Before I go on, though, I want to stress how vital it is – and I know the lawful shooting community understands this – that we maintain our robust and effective gun laws, because having some of the toughest controls in the world keeps our communities safe. Governments must preserve public safety. Our strict firearms laws give us a huge advantage over criminals seeking to use guns to support their activities. Since 2010, crimes traditionally measured by the Crime Survey for England and Wales have fallen by a third and this Act balances the necessarily rigorous expectations that our firearms laws set with real-life practicalities for the shooting community.
One clear example arises from the rules around expanding ammunition for rifles, which is legally required when hunting deer, something I know the Countryside Alliance were keen to see changed. Until now, the police have had to add conditions on a firearm certificate for the possession of expanding ammunition, but this creates additional administration. The Act will simplify the licensing process and saves precious resources for the police so that it will no longer be a requirement to have those additional conditions added to a certificate or permit when this provision commences in late spring.
We also fully recognised that the current provisions in the Firearms Act, which allow for the borrowing of rifles and shotguns on private premises, needed to be updated. From the spring, the change in regulations brought in under the Act will allow a person to borrow a firearm not only from the owner or occupier and to use it in their presence, but also from a certificate holder who is on the premises and has been authorised by the owner or occupier to lend their weapon for use in the same way.
We have also used the Act to bring greater clarity to the definitions in our firearms licensing legislation. Following a report from the Law Commission in 2015, the Act is allowing us to define exactly what counts as an antique firearm, meaning any uncertainty among law enforcement agencies and legitimate collectors about the classification and licensing of these old and historic firearms will end. We will now set out a list of which type of firearms, their cartridges and their ignition systems, are designated as antique – something which we will consult on publicly in the coming months.
Bringing this level of clarity and consistency benefits firearms owners and collectors as well as law enforcement.
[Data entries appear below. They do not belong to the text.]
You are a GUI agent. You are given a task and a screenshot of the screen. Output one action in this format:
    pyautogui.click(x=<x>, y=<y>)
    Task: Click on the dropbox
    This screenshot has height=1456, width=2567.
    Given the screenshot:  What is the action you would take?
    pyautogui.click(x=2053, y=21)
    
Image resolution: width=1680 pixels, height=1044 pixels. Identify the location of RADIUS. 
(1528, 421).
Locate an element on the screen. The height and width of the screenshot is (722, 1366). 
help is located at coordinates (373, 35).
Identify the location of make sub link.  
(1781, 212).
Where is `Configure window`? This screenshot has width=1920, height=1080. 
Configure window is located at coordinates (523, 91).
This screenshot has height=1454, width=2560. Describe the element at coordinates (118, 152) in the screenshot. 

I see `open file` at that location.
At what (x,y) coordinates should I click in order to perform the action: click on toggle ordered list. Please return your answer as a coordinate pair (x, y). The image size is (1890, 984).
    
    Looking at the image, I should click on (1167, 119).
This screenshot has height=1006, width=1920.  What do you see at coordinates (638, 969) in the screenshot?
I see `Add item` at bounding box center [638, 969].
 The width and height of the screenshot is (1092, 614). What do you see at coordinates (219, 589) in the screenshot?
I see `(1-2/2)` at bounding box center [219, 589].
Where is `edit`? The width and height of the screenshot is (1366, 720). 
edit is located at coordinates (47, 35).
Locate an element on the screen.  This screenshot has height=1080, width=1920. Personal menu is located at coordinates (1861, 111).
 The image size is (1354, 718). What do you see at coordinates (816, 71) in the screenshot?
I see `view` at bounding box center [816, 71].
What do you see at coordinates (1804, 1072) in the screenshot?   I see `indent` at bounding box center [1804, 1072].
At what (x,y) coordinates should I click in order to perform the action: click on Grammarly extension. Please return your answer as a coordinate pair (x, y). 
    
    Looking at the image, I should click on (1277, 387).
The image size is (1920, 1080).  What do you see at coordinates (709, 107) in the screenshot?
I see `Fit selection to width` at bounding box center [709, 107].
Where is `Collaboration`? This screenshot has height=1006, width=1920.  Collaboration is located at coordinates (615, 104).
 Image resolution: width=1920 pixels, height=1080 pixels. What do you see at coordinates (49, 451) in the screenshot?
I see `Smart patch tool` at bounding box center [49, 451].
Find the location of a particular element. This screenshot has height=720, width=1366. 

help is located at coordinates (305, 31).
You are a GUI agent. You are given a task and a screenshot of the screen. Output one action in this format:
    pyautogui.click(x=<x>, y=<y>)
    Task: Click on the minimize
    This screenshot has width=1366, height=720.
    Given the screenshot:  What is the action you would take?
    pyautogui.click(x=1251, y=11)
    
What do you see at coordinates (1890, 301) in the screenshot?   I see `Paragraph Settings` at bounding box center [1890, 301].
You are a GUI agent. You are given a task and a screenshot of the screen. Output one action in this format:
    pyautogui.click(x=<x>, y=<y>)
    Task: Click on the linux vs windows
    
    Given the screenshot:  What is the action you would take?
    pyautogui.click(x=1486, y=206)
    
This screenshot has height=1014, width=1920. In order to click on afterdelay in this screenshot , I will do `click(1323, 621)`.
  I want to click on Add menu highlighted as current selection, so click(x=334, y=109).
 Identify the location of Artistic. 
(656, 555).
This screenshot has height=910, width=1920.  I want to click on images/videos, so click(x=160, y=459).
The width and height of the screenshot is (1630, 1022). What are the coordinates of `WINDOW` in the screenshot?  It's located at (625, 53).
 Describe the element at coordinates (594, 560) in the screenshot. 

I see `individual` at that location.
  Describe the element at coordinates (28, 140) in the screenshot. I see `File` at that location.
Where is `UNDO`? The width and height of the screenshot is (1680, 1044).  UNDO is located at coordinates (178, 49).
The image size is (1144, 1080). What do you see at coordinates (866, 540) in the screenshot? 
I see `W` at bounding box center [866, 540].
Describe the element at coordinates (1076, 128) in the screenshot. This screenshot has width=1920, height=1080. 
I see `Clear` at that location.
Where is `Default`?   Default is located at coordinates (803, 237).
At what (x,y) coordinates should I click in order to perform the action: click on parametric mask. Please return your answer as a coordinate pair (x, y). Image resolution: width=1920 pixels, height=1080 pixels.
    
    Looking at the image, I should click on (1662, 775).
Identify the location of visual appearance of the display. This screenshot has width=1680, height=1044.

Crime data shows that the lack of clarity, for instance around antiques firearms, could be a factor in criminals accessing firearms. We need to stop that to keep Britain safe and also to make sure legitimate owners and law-abiding licence holders can continue, unhindered, with their lawful activities.
I want to highlight one final change, which I know the Countryside Alliance was also keen to see following a number of public order disturbances where individuals used face coverings to conceal their identity. In the midst of a violent protest or public order incident, it was not always possible for officers to get the written authorisation required to order someone to remove a face covering. The Act changes this and allows verbal authorisation in such situations, with written authorisation confirmed later. This is a pragmatic, common-sense solution that will give police greater flexibility to deal with criminal behaviour while maintaining important safeguards.
With the Policing and Crime Act now taking effect, it is satisfying to know that many of the measures being brought in will bring real benefits to countryside communities. We must continue to do all we can to reduce crime in this country, especially around the misuse of firearms. We will also do whatever we can to support everyone who lives, works and enjoys the countryside.